Written request: Copy the records from the line containing "Select the Application" through the line containing "Action: 221,301", reproducing each line verbatim.

Input rows:
----
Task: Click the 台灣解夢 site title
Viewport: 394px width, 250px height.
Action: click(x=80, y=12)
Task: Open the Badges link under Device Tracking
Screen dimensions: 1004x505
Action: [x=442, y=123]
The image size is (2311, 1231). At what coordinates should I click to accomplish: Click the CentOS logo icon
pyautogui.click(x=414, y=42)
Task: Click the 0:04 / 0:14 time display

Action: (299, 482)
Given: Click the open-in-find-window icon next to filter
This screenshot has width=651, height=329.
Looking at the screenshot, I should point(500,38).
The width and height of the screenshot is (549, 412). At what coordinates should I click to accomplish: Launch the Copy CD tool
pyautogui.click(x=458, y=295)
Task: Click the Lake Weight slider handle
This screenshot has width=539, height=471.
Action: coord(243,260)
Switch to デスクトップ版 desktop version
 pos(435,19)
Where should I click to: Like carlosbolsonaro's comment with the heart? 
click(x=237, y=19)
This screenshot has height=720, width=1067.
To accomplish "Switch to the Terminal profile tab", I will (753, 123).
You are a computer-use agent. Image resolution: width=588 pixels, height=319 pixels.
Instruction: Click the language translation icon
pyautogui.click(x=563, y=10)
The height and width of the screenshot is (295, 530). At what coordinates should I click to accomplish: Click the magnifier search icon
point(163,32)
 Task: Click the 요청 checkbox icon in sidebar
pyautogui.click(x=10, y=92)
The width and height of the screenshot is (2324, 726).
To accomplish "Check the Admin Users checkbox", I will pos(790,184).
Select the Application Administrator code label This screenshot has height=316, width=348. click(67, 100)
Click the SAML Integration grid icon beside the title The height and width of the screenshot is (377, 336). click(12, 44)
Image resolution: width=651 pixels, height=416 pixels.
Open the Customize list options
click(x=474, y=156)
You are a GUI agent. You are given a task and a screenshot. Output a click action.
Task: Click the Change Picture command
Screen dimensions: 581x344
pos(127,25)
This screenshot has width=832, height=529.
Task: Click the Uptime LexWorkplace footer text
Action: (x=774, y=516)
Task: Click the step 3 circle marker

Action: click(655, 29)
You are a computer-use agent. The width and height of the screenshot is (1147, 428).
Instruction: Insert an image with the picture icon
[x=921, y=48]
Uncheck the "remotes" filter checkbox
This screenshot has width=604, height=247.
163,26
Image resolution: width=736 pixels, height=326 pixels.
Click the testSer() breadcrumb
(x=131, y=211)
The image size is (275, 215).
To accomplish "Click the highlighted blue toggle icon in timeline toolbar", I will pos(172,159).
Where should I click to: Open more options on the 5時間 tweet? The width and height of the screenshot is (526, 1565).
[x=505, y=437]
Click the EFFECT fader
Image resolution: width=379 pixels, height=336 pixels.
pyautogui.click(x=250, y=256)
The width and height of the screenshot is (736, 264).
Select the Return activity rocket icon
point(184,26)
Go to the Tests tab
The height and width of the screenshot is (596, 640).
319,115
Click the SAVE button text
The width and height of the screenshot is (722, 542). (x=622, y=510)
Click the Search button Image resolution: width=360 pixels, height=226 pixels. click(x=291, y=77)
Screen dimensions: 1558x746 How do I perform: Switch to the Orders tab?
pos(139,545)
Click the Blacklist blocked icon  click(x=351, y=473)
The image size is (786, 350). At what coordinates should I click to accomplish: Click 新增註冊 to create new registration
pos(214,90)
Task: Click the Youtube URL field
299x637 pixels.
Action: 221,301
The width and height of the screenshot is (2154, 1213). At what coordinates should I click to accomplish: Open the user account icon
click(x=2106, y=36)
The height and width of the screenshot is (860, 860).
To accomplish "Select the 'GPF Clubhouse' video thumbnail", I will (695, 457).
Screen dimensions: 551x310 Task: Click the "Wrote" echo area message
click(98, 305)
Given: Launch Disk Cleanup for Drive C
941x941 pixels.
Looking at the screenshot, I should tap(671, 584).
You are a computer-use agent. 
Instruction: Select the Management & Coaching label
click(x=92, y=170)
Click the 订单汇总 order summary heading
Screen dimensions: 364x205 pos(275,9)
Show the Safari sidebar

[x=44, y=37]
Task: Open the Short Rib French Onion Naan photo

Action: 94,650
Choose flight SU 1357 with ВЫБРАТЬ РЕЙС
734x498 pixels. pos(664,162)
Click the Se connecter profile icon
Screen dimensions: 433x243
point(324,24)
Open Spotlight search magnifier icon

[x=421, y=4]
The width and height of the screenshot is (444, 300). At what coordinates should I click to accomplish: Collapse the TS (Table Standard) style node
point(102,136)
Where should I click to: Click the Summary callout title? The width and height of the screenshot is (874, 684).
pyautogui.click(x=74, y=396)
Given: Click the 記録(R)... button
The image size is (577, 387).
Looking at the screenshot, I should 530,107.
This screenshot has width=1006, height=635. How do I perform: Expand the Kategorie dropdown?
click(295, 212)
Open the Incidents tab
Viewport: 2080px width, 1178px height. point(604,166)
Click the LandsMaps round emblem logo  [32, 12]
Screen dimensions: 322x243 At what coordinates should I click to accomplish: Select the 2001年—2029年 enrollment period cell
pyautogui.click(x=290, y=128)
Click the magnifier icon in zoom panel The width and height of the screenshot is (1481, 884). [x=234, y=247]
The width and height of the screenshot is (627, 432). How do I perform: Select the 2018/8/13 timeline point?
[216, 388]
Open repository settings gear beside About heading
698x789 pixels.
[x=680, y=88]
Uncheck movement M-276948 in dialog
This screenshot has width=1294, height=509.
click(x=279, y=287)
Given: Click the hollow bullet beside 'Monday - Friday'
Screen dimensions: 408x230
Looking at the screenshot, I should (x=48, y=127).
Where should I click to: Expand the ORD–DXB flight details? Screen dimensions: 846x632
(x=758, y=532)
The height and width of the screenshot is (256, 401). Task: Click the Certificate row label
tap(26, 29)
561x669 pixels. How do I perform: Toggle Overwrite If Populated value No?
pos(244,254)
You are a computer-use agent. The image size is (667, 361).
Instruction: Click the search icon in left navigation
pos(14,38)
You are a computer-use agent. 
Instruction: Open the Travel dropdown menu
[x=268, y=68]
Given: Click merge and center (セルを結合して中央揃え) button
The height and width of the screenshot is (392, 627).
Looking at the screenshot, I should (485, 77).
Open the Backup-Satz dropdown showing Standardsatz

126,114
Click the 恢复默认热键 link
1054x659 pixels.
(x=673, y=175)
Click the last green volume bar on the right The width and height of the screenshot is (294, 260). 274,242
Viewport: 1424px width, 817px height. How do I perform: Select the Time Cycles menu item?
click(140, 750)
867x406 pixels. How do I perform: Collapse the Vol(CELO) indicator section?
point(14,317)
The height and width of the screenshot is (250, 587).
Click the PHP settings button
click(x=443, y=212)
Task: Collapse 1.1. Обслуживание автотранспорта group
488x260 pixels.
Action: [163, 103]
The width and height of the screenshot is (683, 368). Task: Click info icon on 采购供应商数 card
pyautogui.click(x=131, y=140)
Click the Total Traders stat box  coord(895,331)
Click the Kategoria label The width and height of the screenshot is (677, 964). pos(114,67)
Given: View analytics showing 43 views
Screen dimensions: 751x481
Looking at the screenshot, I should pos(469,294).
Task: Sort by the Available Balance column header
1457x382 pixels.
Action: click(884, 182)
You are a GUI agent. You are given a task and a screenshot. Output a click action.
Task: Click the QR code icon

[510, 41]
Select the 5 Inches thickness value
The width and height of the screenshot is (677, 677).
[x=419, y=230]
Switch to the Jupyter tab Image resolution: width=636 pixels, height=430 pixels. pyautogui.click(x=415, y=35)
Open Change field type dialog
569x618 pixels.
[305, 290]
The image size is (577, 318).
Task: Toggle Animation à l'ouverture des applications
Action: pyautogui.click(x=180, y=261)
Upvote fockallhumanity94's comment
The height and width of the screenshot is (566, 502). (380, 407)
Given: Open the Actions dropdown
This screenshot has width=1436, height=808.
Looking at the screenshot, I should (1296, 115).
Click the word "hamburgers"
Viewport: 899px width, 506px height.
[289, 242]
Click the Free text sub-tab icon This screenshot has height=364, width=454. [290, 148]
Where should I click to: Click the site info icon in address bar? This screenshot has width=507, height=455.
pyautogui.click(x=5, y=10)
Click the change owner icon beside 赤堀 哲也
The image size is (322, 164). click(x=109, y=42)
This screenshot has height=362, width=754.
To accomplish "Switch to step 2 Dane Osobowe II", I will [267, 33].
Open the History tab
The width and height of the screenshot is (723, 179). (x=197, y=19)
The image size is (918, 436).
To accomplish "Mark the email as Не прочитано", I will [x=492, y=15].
----
The output:
Select the Application Administrator code label This screenshot has height=316, width=348. click(67, 100)
Click the SAML Integration grid icon beside the title The height and width of the screenshot is (377, 336). click(12, 44)
Image resolution: width=651 pixels, height=416 pixels.
Open the Customize list options
click(x=474, y=156)
You are a GUI agent. You are given a task and a screenshot. Output a click action.
Task: Click the Change Picture command
Screen dimensions: 581x344
pos(127,25)
This screenshot has width=832, height=529.
Task: Click the Uptime LexWorkplace footer text
Action: (x=774, y=516)
Task: Click the step 3 circle marker

Action: click(655, 29)
You are a computer-use agent. The width and height of the screenshot is (1147, 428).
Instruction: Insert an image with the picture icon
[x=921, y=48]
Uncheck the "remotes" filter checkbox
This screenshot has width=604, height=247.
163,26
Image resolution: width=736 pixels, height=326 pixels.
Click the testSer() breadcrumb
(x=131, y=211)
The image size is (275, 215).
To accomplish "Click the highlighted blue toggle icon in timeline toolbar", I will pos(172,159).
Where should I click to: Open more options on the 5時間 tweet? The width and height of the screenshot is (526, 1565).
[x=505, y=437]
Click the EFFECT fader
Image resolution: width=379 pixels, height=336 pixels.
pyautogui.click(x=250, y=256)
The width and height of the screenshot is (736, 264).
Select the Return activity rocket icon
point(184,26)
Go to the Tests tab
The height and width of the screenshot is (596, 640).
319,115
Click the SAVE button text
The width and height of the screenshot is (722, 542). (x=622, y=510)
Click the Search button Image resolution: width=360 pixels, height=226 pixels. click(x=291, y=77)
Screen dimensions: 1558x746 How do I perform: Switch to the Orders tab?
pos(139,545)
Click the Blacklist blocked icon  click(x=351, y=473)
The image size is (786, 350). At what coordinates should I click to accomplish: Click 新增註冊 to create new registration
pos(214,90)
Task: Click the Youtube URL field
299x637 pixels.
Action: 221,301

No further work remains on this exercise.